The meeting continued. Grenville led a passionate oration about parliamentary issues, probably to make them all suffer some intelligent conversation after the passionate, frivolous debate about the Duke of Wycliff’s matrimonial prospects. The other writers reported on the latest accidents and offenses: a madman escaped from Bedlam terrorizing young ladies all over London, the theft of a diamond necklace from Lady Mowbry’s home at Berkeley S
quare, a fire at a bake shop in High Holburn.
All the while, Eliza thought about leaving. She was mostly sure she had seen that devil from her past, Liam, lurking outside. Had it been her vivid imagination, coddled by a lifetime in the theater? Or could she trust her own senses? After all this time, she’d thought he would be dead. Or hoped he was, that ruthless, thieving bounder.
But there he was, loitering outside the pub. It must be a coincidence.
But his eyes had met hers. She had seen him. Why?
She knew she would have to find out later, for Knightly called her into his office for a private interview after the meeting. The last time she’d been here . . . she shuddered. Knightly had put the fear of God into her that day—or to be more precise, the fear of life without being a Writing Girl, life without the work she loved.
“Eliza,” Knightly said briskly. “Sit.”
She took a seat on one of the large upholstered chairs before his desk. They were of a proportion more suitable for a man, and thus made her feel unbelievably small and insignificant. It was probably unintentional, she thought, for Knightly likely hadn’t decorated his office with the intention of doing business with women.
Then again, he was a man to employ every advantage.
“I want to discuss your column,” he said.

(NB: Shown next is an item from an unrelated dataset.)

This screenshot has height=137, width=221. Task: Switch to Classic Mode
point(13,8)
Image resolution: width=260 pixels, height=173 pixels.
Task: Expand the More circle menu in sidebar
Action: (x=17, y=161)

She waited a beat for him to continue.
“I should let you know that I have decided to make ‘The Tattooed Duke’ a regular column. ‘Miss Harlow’s Marriage in High Life,’ ‘Fashionable Intelligence,’ ‘Dear Annabelle,’ ‘The Tattooed Duke.’ All by Knightly’s Writing Girls.”
The news left her speechless. A wave of relief surged over her—she would not be fired! She would not lose her livelihood! And then her heart might have ceased to beat for a moment. In fact, her heart felt like it might explode with pride.
“You ought to have an increase in your wages as well,” Knightly continued, and at that, Eliza beamed. She smiled so hard, so true, so wide, that her cheeks ached. She was back from the edge. She had written herself out of disaster and back into success. All it took was a good story—Get the story, get the story—and a good disguise. And the right subject.